### [Exercise aim]
Rewrite these lines, swapping every "computer-use agent" for "GUI agent" and leaving everything else unchanged.

*** Material shown ***

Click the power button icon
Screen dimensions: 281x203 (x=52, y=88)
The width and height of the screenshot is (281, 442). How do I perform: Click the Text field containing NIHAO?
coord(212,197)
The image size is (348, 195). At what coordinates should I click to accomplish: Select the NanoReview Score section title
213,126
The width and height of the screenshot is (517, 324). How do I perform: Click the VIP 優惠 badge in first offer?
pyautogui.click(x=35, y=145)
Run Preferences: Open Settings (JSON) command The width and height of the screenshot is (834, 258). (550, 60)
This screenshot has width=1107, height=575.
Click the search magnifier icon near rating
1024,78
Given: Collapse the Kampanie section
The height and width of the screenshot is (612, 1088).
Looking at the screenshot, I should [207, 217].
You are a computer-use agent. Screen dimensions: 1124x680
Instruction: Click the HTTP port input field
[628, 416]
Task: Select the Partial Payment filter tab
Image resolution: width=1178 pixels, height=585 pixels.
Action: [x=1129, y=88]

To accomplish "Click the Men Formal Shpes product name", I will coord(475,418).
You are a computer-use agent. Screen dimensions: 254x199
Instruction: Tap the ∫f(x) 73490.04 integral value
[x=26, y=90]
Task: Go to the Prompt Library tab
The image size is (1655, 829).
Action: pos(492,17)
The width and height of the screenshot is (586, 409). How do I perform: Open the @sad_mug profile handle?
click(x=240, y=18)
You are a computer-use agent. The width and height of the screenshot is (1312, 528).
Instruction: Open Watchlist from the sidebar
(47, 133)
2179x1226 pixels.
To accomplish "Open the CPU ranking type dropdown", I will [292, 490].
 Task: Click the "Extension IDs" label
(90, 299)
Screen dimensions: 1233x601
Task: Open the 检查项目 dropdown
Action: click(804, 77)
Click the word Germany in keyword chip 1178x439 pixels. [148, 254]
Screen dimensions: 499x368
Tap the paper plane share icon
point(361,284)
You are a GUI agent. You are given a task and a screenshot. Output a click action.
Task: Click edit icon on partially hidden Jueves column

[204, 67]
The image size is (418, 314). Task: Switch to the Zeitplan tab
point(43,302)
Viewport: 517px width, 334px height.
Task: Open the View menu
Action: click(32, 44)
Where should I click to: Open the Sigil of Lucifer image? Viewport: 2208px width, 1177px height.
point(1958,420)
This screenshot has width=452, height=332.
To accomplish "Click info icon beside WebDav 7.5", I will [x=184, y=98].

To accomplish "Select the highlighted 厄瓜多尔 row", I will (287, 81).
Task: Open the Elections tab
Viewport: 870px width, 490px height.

***

### [Task output]
Click the power button icon
Screen dimensions: 281x203 (x=52, y=88)
The width and height of the screenshot is (281, 442). How do I perform: Click the Text field containing NIHAO?
coord(212,197)
The image size is (348, 195). At what coordinates should I click to accomplish: Select the NanoReview Score section title
213,126
The width and height of the screenshot is (517, 324). How do I perform: Click the VIP 優惠 badge in first offer?
pyautogui.click(x=35, y=145)
Run Preferences: Open Settings (JSON) command The width and height of the screenshot is (834, 258). (550, 60)
This screenshot has width=1107, height=575.
Click the search magnifier icon near rating
1024,78
Given: Collapse the Kampanie section
The height and width of the screenshot is (612, 1088).
Looking at the screenshot, I should [207, 217].
You are a GUI agent. Screen dimensions: 1124x680
Instruction: Click the HTTP port input field
[628, 416]
Task: Select the Partial Payment filter tab
Image resolution: width=1178 pixels, height=585 pixels.
Action: [x=1129, y=88]

To accomplish "Click the Men Formal Shpes product name", I will coord(475,418).
You are a GUI agent. Screen dimensions: 254x199
Instruction: Tap the ∫f(x) 73490.04 integral value
[x=26, y=90]
Task: Go to the Prompt Library tab
The image size is (1655, 829).
Action: pos(492,17)
The width and height of the screenshot is (586, 409). How do I perform: Open the @sad_mug profile handle?
click(x=240, y=18)
You are a GUI agent. The width and height of the screenshot is (1312, 528).
Instruction: Open Watchlist from the sidebar
(47, 133)
2179x1226 pixels.
To accomplish "Open the CPU ranking type dropdown", I will [292, 490].
 Task: Click the "Extension IDs" label
(90, 299)
Screen dimensions: 1233x601
Task: Open the 检查项目 dropdown
Action: click(804, 77)
Click the word Germany in keyword chip 1178x439 pixels. [148, 254]
Screen dimensions: 499x368
Tap the paper plane share icon
point(361,284)
You are a GUI agent. You are given a task and a screenshot. Output a click action.
Task: Click edit icon on partially hidden Jueves column

[204, 67]
The image size is (418, 314). Task: Switch to the Zeitplan tab
point(43,302)
Viewport: 517px width, 334px height.
Task: Open the View menu
Action: click(32, 44)
Where should I click to: Open the Sigil of Lucifer image? Viewport: 2208px width, 1177px height.
point(1958,420)
This screenshot has width=452, height=332.
To accomplish "Click info icon beside WebDav 7.5", I will [x=184, y=98].

To accomplish "Select the highlighted 厄瓜多尔 row", I will (287, 81).
Task: Open the Elections tab
Viewport: 870px width, 490px height.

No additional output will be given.